Numeracy and math skills among adults and children in the United States routinely rank poorly relative to those from comparable nations. Progress in mathematics education can be facilitated by identification and removal of factors that impede math engagement and learning. One such factor is anxiety about mathematics. Math anxiety predicts avoidance of math and poor math achievement, and disproportionately affects individuals with math learning disabilities, women, minorities, and those from lower socio- economic backgrounds. Although substantial work has demonstrated the various correlates and deleterious effects of math anxiety, there is much less direct evidence about what causes it. The main goal of this research is to explore one potential cause of math anxiety that has received relatively little research attention: time-pressure. Time-pressure is a major aspect of math instruction and assessment, from elementary classrooms to university lecture halls. This research project, conducted by researchers from Georgetown University, will address three primary questions: (1) Does time-pressure in math settings cause math anxiety in-the-moment and, if so, are there physiological markers that identify on whom it has the greatest impact? (2) Does time-pressure have long-term implications for math learning, future resilience to time pressure, and math anxiety? (3) Does exposure to time-pressure in math settings have differential implications, whether positive or negative, depending on when in development that exposure occurred? The project is funded by a CAREER award from the EHR Core Research (ECR) program, which supports work that advances the fundamental research literature on STEM learning.

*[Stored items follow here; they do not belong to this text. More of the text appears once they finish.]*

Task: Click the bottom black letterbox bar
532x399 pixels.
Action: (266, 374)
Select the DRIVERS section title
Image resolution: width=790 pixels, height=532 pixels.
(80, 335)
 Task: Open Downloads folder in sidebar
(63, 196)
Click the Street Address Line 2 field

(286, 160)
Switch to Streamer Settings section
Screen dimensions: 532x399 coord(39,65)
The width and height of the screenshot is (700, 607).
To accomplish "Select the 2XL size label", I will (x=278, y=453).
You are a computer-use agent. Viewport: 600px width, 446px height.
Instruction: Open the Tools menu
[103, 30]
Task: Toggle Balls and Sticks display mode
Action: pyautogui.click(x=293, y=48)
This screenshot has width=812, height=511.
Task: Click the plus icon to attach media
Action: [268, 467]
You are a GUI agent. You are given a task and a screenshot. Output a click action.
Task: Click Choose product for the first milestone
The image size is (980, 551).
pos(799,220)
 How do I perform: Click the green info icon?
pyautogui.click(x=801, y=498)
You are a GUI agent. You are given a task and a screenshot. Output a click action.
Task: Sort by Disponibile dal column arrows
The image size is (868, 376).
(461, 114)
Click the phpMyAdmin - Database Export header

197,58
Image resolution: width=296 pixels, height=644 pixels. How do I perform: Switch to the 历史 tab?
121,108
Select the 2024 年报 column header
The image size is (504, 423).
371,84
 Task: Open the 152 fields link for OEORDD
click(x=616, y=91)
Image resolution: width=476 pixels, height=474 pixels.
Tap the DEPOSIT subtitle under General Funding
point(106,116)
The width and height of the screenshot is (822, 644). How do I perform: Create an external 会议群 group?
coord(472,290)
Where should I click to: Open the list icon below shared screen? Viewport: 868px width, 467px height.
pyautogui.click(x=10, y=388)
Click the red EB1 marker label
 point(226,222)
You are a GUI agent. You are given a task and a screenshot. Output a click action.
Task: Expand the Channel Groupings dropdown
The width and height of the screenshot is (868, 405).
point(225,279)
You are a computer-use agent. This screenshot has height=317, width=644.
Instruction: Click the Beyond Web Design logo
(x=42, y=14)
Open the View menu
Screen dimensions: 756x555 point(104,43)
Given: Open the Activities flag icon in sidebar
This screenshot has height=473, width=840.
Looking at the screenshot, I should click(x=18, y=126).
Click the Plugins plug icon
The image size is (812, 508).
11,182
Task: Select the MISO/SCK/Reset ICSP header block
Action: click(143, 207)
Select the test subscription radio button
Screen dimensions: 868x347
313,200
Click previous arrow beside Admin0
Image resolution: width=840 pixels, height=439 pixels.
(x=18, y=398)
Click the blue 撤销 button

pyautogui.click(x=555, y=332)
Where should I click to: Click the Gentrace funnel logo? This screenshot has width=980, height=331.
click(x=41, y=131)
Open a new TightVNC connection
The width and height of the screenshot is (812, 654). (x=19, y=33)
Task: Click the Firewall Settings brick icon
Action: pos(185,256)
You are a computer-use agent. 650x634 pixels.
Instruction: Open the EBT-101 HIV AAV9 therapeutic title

The project will use both an experimental approach (randomized controlled trial) and a longitudinal approach (cross-lagged longitudinal design). The investigators will also examine three different age groups for whom time-pressure in math settings is highly relevant, but may respond to this time-pressure in different ways: elementary (2nd grade), middle-school (8th grade), and college students. They will examine whether time- pressure impacts math anxiety and math performance in-the-moment, the impact time-pressure has on math learning and trait-level math anxiety, and whether exposure to time-pressure modulates the reciprocal interplay between changes in math anxiety and math ability across development. They will use behavioral as well as physiological measures of anxiety such as cardiac activity. Together, this work has the potential to inform decisions made by instructors about how to assess and encourage students to practice basic math skills. More broadly, these decisions have implications for consolidation of math skills in children and adults, changing attitudes about math, and equality of access to STEM careers.
This award reflects NSF's statutory mission and has been deemed worthy of support through evaluation using the Foundation's intellectual merit and broader impacts review criteria.